**Article**
^^^^^^^^
Freud was constantly grooming young models for artistic and sexual conquests. One can imagine that his studio reeked of sex, semen, wine, and turpentine.
The pace of The Lives of Lucian Freud is fast, feverish, and frenetic. People, places, and portraits fairly dance off the page in an endless loop that simultaneously fascinates and repels. Feaver has enough material for 10 books on his subject. Lucian Freud held nothing back from his biographer. Volume two captures Freud’s sudden ascent from poverty into wealth, and from obscurity to fame and infamy.
Underlying this rigorous portrait of the artist is a profound question. Can great art emerge from great depravity? When we look at the work of great male artists of the past like Balthus, Klimt, and Lucian Freud, does their pedophilia or their womanizing change our perception or appreciation for the canvases they created? Picasso had many affairs and mistresses to fuel his passions. Can the onlooker separate the mania and obsessions from the artistic product and the need for a muse and younger and younger companionship?
Feaver skirts this question deftly. He stays with the descriptive and not the judgmental. It’s ultimately the art and not the process. Freud’s complexity and debauchery are secondary to the output.
Feaver has created as much a diary as a biography, and, unfortunately there are too few illustrations of Freud’s art, but there are just enough pictures to convey that Freud was a master at conveying flesh and the human figure. His subjects are bulbous and distorted, but profoundly captured.
^^^^^^^^
**Given material**
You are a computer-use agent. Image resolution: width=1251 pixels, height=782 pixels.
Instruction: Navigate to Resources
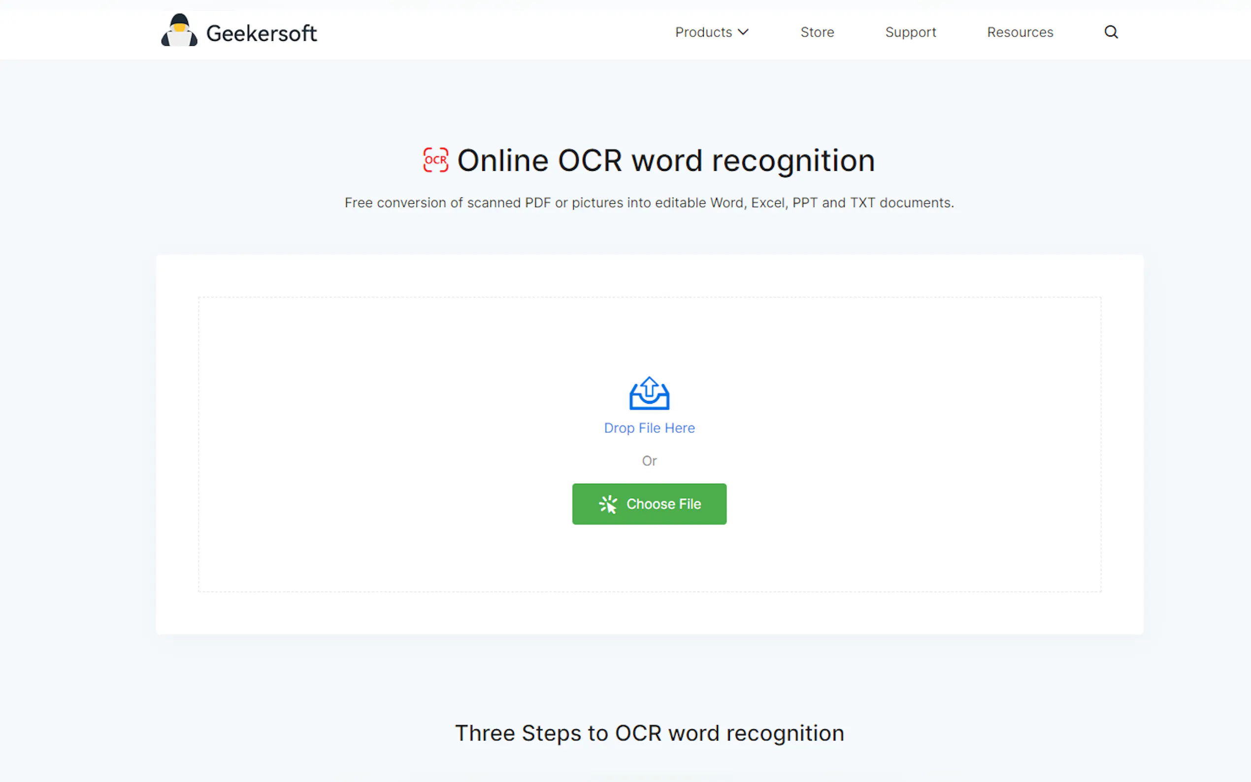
^^^^^^^^
**Set of tasks**
- A) Swap "biographer" for "chronicler" in the part of the book review that opens with "The pace of" and closes with "fame and infamy.", then write out that part.
- B) Pick up the book review of the Lucian Freud biography after its last sentence and carry it forward.

**The replies**
- A)
The pace of The Lives of Lucian Freud is fast, feverish, and frenetic. People, places, and portraits fairly dance off the page in an endless loop that simultaneously fascinates and repels. Feaver has enough material for 10 books on his subject. Lucian Freud held nothing back from his chronicler. Volume two captures Freud’s sudden ascent from poverty into wealth, and from obscurity to fame and infamy.

- B)
Feaver has done a microscopic examination of a larger-than-life personality. Just as art historians X-ray brushstrokes to find hidden truths below the surface, so does Feaver scan deep into Freud’s layers. Freud’s powerful brushstrokes produce art that titillates, hypnotizes, sexualizes, confuses, amuses, and often shocks the viewer.
At one point Feaver quotes Freud on his 70th birthday in 1992. “‘Though I hope to strain the onlooker’s sensibilities, what I’m really interested in is outraging my own one.’”
That citation is the essence of the psychodrama in the The Lives of Lucian Freud. Freud’s internal id, which manifests itself in outrageous and provocative behavior, is the fiery engine for his art. The reader is left on the outside, to render a verdict as to what Freud’s id and idiosyncrasies produced, and whether outrage and strained sensibilities can allow enduring art and can justify a stellar artistic reputation.
Many will judge that, despite all the emotional chaos, William Feaver has cornered a lion, and that Lucian Freud has earned his place in the pantheon of great post-war realist painters.